Music review: Robert Shafer and City Choir at Cathedral of St. Thomas More
Robert Shafer offered a tribute to French music with the City Choir of Washington at Arlington's Cathedral of St. Thomas More on Sunday night. More specifically it was a personal homage to his own education with Nadia Boulanger, the legendary muse of so many American musicians. The spartan harmonies of the austere opening work, the "Hymne au Soleil" by Nadia's sister Lili Boulanger, set a serious tone for the evening.
Maurice Duruflé's Requiem Mass was the centerpiece of this concert, rescheduled after being canceled by the record-breaking snows last month. More than any other composer, Duruflé was able to preserve the unmetered flow of Gregorian chant melodies within a modern harmonic and rhythmic context, and the result can be either meditative or soporific, depending on your inclination. The devotion and intensity of the choir's volunteer singers impressed more than the musical quality; the singing was sometimes rough and unfinished in terms of intonation and beauty of phrasing, making for a concert that was mostly enjoyable, if not distinguished.

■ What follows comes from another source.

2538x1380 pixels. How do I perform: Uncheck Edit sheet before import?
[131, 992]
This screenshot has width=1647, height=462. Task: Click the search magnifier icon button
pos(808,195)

The best performance came with Francis Poulenc's tender, impassioned "Litanies à la Vierge Noire," a response to his conversion experience at the Shrine of the Black Virgin in Rocamadour. The high soprano sound, reduced to the clearest voices, was admirably pure, a solution that could have benefitted the "Pie Jesu" movement of the Requiem, among other pieces. Poulenc's "Seigneur, je vous en prie" did not show the men's voices in as favorable a light, the first tenors especially going excruciatingly flat. Organist Paul Skevington accompanied the group with an appropriate heft, although being at the console far away in the choir loft, watching Shafer's hands on a video monitor, had to be stressful.